Displaying a random number within question (and choice options) using JavaScript | XM Community
Question

Displaying a random number within question (and choice options) using JavaScript

  • 6 November 2019
  • 4 replies
  • 24 views

Hello everyone 🙂

I am trying to achieve the following and I am assuming that I will need some JavaScript for that, however, I am not (yet) familiar with that. So really any hint of help is very much appreciated!

Within the description text of a question I would like to display a random number between two values (newly drawn for every participant). Within a choice option of that question I would like to do the same thing but with different min and max values. Additionally, I also need to be able to record which numbers were drawn for each participant in each question. More specifically, for the question text I need the text to look something like this: "texttextext (randon number)€. texttextext"

I am assuming one can use some form of this code: var randomnumber = Math.floor(Math.random() * (500 + 1) + 50)
but than again my understanding of JavaScript is fairly limited.

Thank you so much for sharing your ideas!

Marco

4 replies

Userlevel 7
Badge +27
Marco,

Since you need to save the values, you can just pipe a random number into an embedded variable in the survey flow, then pipe the embedded variable into the question.

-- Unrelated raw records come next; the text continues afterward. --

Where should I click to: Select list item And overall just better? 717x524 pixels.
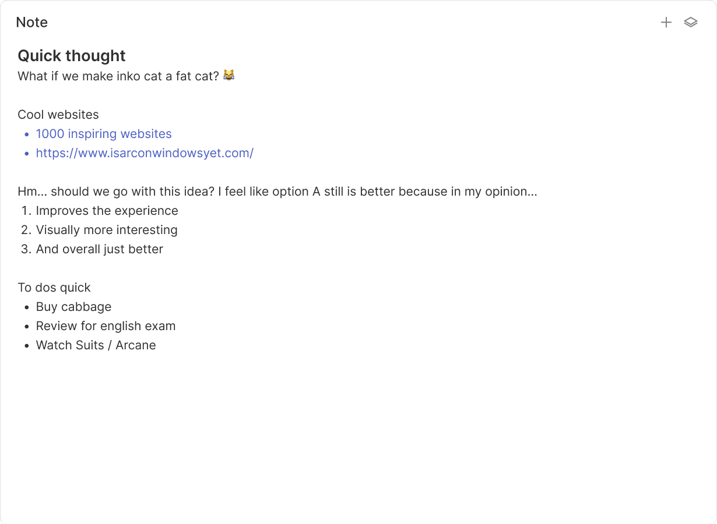[x=100, y=249]
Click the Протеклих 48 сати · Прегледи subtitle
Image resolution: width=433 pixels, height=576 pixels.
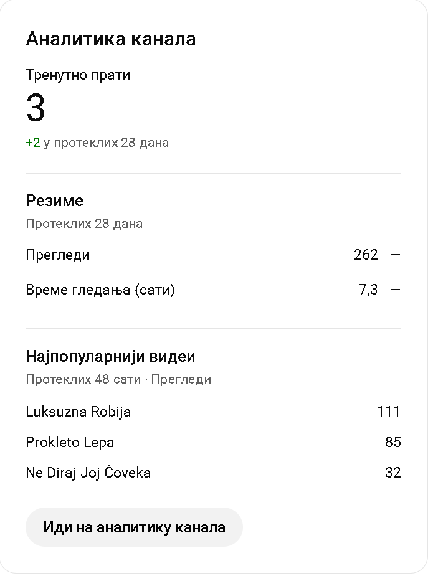(x=118, y=379)
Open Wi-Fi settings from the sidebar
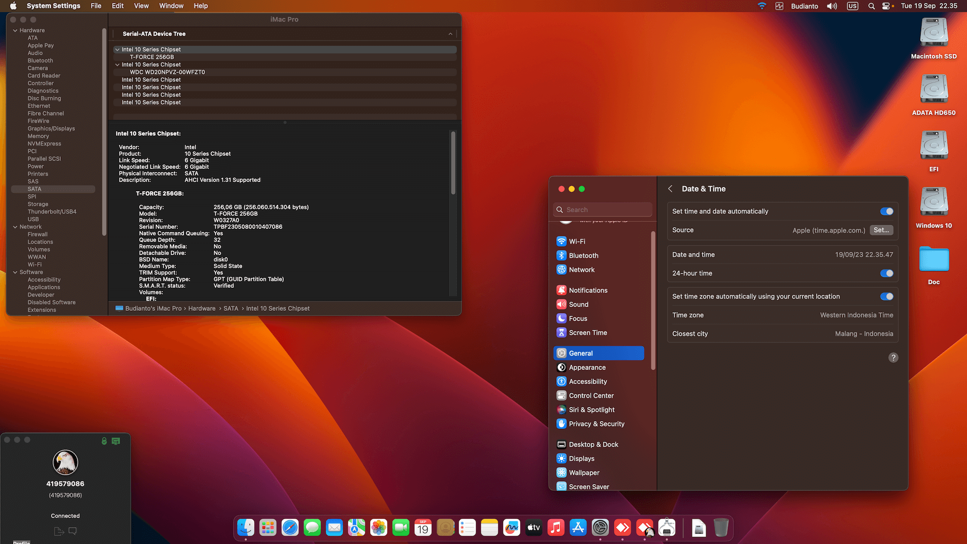Viewport: 967px width, 544px height. (576, 241)

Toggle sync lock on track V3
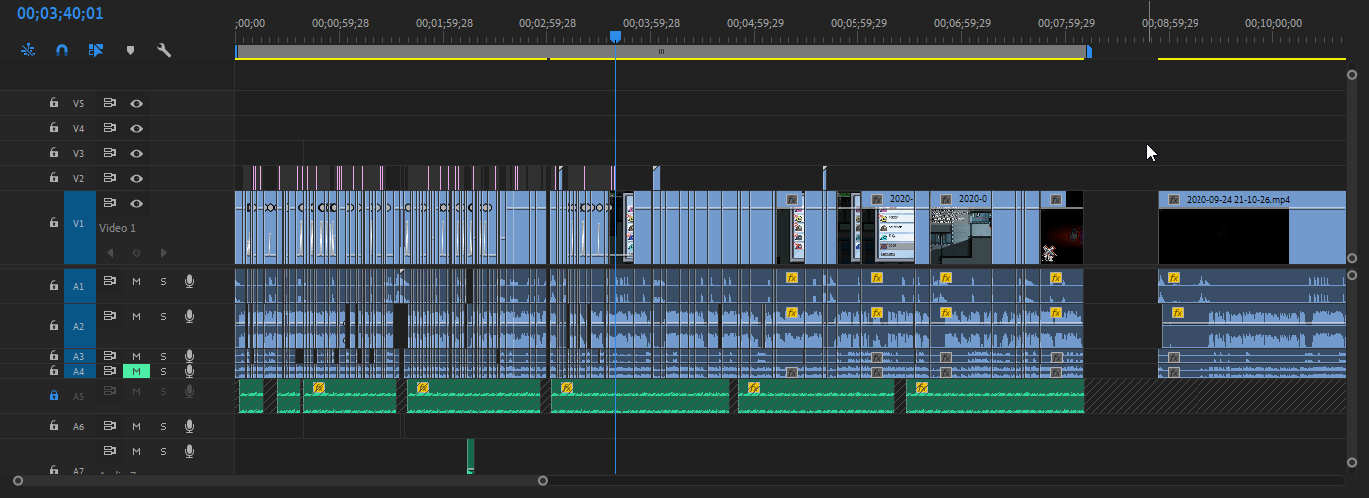coord(111,153)
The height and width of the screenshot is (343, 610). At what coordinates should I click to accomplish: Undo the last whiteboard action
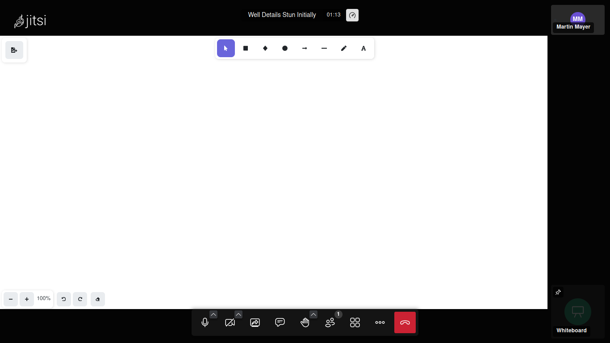point(63,299)
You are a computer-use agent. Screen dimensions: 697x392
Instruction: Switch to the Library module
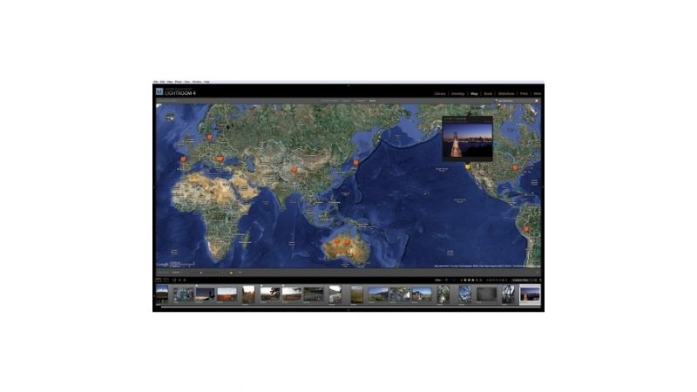pyautogui.click(x=440, y=93)
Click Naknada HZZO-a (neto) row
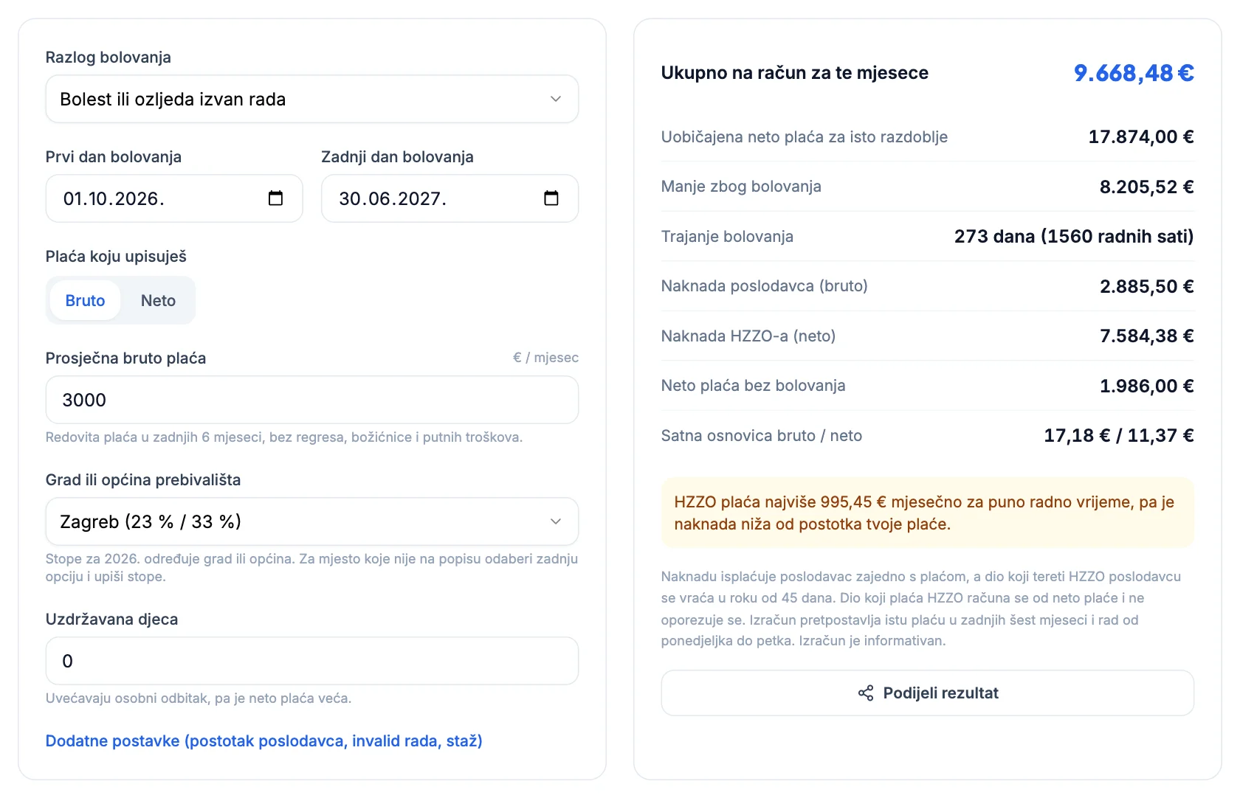Image resolution: width=1240 pixels, height=798 pixels. pos(928,336)
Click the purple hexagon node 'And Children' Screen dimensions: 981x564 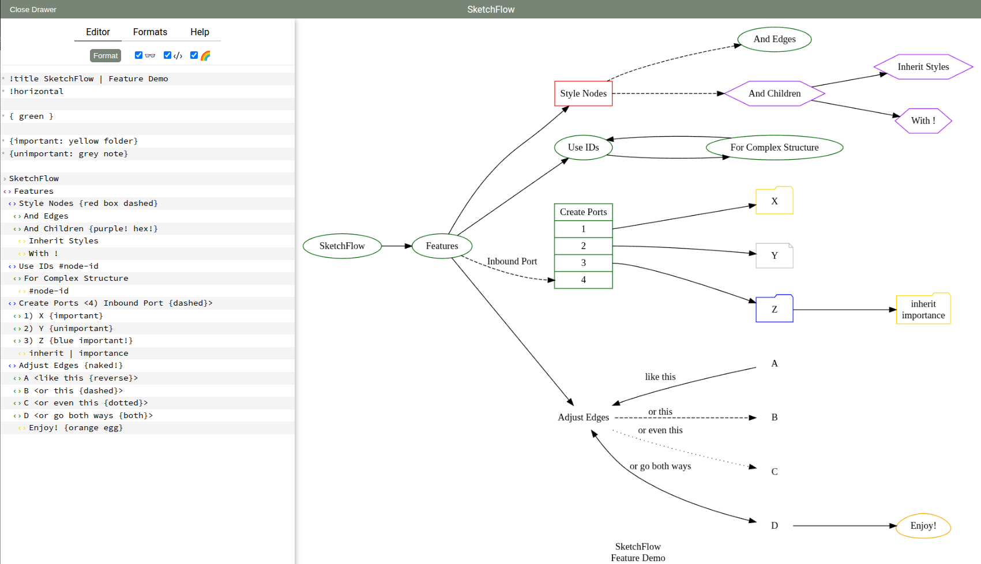click(x=774, y=93)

No JS needed.
```
Q1_rand = ${rand://int/5:55}
```
Hi Tom,
thank you very much for your quick help - I totally didn't know about the embedded variable and piping functions. I do have a follow-up question though: is there any way to take an embedded variable as the upper limit of a random number range? Something like this:

${rand://int/ 5 : e://Field/VariableName}

I am assuming that the random number function needs two integers to work - can I make the embedded variable an integer somehow?

Thank you!
Userlevel 7
Badge +27
No, you can't nest piped values.
Thanks for your answer. Do you see any other possibility to achieve the following:

I need to draw a random number X. Next I need to draw a second random number from a different range - more specifically the upper level will either be Y or if the first drawn number (X) is lower than Y - X needs to be the upper limit. So it is basically an if than statement (which is technically possible with the branch function) - however the upper limit under the condition X<Y needs to be X aka a randomly drawn number itself.